--- Records for the exercise ---

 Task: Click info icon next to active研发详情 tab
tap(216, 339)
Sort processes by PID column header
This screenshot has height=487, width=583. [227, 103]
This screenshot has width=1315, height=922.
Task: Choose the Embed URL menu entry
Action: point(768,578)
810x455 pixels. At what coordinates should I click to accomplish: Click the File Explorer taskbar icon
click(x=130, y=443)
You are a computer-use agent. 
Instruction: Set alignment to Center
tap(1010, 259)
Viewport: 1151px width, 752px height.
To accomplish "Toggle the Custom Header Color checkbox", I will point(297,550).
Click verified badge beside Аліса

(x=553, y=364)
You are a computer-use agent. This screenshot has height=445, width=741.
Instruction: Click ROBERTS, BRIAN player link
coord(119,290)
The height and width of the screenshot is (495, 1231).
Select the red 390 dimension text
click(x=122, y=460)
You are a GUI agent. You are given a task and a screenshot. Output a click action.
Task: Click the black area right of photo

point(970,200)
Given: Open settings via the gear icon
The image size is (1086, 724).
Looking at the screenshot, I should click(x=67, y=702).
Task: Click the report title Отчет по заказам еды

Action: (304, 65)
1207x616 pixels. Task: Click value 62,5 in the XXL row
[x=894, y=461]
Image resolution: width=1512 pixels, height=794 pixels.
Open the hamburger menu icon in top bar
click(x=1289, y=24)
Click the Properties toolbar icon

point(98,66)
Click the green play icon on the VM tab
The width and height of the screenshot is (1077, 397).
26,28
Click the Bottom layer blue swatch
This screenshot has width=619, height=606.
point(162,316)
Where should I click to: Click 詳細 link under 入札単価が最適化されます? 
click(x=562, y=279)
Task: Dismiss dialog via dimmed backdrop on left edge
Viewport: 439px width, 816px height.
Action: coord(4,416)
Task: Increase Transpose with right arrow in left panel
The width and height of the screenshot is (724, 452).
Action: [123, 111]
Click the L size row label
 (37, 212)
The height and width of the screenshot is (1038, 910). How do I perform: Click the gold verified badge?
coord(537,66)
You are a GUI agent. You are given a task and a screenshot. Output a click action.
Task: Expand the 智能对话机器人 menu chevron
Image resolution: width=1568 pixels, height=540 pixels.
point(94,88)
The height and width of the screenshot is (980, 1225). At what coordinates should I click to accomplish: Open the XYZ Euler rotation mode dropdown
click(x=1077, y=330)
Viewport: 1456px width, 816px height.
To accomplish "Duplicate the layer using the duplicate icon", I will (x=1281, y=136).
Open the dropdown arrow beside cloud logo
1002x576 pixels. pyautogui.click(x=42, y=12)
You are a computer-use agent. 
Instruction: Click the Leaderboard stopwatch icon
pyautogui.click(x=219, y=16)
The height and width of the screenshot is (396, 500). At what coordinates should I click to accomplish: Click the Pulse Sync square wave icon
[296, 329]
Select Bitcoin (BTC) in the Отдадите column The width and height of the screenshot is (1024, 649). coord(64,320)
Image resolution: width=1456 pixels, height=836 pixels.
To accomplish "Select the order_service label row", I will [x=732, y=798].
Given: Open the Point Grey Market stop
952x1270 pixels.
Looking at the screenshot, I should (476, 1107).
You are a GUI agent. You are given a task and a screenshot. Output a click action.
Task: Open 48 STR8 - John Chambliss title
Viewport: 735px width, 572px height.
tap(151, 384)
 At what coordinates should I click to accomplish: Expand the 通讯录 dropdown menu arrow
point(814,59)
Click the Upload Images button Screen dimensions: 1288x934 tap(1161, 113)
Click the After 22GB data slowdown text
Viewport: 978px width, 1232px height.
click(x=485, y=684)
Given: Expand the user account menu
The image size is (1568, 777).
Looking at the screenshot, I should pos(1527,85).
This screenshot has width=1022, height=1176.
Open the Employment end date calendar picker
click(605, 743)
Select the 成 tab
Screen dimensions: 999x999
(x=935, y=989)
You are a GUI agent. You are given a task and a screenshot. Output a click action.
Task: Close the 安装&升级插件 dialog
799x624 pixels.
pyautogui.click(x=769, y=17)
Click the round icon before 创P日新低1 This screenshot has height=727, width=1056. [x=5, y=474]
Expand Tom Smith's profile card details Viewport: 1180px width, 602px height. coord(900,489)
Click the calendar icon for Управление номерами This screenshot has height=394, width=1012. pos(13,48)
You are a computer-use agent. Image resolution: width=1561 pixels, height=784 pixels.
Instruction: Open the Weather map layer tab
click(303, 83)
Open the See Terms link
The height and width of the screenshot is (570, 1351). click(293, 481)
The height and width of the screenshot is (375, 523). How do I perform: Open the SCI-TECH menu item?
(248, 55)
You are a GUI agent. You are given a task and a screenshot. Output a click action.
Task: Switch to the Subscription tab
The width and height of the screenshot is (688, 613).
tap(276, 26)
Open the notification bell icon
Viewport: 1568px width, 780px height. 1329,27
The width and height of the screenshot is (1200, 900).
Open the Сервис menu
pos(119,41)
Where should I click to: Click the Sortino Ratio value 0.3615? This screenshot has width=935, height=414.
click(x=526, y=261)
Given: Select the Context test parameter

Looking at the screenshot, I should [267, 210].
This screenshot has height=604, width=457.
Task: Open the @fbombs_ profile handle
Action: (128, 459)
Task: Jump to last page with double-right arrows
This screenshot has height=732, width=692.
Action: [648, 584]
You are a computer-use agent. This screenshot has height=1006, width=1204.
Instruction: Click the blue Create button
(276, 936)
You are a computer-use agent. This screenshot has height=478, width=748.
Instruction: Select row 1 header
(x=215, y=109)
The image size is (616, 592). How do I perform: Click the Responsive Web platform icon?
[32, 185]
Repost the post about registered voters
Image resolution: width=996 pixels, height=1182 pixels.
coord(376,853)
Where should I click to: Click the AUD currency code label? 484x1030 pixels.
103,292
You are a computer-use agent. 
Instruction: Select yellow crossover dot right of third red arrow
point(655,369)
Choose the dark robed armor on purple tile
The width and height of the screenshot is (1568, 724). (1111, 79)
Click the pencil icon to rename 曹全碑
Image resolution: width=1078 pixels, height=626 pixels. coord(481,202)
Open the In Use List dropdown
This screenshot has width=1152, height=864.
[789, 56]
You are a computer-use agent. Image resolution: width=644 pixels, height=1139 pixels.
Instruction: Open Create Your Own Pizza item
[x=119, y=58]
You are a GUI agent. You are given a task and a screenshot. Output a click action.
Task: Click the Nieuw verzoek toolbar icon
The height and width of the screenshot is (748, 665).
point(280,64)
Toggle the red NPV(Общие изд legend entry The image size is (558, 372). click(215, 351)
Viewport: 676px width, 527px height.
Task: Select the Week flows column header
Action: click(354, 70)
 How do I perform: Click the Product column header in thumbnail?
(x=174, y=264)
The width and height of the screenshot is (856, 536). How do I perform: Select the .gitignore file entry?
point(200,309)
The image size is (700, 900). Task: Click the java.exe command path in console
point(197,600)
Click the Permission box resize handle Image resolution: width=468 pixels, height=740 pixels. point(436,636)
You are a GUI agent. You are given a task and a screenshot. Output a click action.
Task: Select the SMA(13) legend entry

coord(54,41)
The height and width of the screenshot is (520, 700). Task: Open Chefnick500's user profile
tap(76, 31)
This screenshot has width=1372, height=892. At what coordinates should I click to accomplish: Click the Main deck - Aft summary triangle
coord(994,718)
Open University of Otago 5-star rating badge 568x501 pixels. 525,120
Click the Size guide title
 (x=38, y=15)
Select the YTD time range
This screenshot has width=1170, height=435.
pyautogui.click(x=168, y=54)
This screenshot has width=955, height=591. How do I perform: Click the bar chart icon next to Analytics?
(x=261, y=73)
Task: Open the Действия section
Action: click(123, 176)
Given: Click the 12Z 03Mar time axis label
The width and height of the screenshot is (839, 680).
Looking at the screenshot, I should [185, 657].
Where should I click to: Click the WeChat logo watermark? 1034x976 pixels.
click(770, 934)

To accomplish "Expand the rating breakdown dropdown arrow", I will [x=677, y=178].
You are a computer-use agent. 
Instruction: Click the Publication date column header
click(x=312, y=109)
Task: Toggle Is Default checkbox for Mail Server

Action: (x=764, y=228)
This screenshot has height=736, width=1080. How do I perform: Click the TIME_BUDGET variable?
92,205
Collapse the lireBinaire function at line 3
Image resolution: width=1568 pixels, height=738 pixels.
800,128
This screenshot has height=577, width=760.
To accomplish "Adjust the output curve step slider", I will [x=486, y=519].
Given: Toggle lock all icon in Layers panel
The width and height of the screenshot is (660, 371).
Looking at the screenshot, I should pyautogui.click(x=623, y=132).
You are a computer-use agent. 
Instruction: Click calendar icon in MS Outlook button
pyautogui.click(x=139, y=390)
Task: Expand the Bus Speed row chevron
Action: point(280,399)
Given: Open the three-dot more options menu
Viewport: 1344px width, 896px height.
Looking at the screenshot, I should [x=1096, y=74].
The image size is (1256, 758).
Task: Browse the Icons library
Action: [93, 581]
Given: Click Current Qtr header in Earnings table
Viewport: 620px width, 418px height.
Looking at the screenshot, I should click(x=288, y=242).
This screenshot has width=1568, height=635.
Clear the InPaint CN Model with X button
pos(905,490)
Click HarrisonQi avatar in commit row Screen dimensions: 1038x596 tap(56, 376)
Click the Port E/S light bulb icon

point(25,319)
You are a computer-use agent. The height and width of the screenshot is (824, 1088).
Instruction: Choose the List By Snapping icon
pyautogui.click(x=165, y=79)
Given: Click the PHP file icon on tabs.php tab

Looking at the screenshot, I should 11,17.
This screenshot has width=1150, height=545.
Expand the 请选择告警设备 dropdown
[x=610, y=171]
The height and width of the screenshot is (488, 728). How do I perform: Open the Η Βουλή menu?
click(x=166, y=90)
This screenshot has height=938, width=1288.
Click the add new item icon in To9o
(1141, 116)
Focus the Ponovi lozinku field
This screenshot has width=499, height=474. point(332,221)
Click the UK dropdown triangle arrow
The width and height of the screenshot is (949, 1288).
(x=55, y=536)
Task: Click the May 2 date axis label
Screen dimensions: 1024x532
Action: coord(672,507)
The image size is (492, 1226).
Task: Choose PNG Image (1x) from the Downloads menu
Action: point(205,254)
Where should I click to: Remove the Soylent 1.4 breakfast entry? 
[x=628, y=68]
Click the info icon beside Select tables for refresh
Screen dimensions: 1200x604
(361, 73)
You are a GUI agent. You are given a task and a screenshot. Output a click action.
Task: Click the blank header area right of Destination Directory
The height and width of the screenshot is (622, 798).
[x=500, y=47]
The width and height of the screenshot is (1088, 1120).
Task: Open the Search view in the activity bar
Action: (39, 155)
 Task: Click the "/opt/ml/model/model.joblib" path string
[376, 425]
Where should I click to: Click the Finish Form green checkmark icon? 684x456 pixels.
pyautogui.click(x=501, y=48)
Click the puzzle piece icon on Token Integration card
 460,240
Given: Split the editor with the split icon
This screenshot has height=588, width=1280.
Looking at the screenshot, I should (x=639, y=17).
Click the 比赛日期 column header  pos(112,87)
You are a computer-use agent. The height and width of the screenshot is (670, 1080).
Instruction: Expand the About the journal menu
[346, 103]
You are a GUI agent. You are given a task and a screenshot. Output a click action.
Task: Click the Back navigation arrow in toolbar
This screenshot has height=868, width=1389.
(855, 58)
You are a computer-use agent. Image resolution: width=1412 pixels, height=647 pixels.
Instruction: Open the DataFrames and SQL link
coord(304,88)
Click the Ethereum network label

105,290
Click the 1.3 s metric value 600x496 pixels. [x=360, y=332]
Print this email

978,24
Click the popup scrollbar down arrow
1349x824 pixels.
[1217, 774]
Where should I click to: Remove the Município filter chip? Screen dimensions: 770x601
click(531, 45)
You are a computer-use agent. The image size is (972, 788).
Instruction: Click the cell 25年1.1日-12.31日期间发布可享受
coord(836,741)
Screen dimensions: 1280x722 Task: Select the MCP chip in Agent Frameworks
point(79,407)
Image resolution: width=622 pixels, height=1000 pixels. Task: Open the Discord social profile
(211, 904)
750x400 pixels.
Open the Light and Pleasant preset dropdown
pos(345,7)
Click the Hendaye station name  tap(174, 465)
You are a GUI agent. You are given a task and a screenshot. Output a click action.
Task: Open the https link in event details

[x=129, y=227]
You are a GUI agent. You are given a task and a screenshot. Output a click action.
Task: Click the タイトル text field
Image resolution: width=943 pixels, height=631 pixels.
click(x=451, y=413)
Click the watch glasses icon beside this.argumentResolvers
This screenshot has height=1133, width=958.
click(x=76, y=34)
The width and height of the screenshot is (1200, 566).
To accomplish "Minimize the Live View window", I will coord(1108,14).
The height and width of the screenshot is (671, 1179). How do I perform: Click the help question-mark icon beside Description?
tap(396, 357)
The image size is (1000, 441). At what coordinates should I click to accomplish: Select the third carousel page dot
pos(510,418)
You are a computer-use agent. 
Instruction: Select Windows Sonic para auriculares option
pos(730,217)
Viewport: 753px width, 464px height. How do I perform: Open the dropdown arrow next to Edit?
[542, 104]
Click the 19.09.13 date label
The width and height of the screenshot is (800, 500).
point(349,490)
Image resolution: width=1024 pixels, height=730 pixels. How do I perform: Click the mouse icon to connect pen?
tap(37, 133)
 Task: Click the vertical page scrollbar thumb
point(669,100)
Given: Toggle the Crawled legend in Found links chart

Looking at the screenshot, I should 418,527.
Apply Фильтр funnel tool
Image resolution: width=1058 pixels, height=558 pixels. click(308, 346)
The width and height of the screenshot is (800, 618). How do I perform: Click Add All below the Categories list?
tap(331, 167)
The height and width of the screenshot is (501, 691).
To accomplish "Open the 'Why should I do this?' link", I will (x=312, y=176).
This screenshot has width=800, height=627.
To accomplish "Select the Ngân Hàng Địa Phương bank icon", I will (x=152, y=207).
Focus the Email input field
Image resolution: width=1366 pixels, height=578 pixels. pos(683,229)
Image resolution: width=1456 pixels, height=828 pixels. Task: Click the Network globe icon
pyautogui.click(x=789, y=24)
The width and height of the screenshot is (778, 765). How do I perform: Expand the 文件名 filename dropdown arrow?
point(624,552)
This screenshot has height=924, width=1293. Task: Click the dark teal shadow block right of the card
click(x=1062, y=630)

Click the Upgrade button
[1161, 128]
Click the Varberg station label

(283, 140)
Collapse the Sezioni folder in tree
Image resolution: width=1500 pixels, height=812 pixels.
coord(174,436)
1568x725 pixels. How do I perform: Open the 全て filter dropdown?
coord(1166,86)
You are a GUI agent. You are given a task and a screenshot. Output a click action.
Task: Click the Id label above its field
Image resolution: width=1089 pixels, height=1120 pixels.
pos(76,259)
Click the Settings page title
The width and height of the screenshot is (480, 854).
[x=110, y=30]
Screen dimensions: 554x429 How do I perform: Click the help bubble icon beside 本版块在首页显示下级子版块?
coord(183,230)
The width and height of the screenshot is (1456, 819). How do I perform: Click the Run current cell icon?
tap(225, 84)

---

[Task]:
Your answer should be each line from the entries that includes the string "left".

[Worked solution]:
Task: Dismiss dialog via dimmed backdrop on left edge
Task: Increase Transpose with right arrow in left panel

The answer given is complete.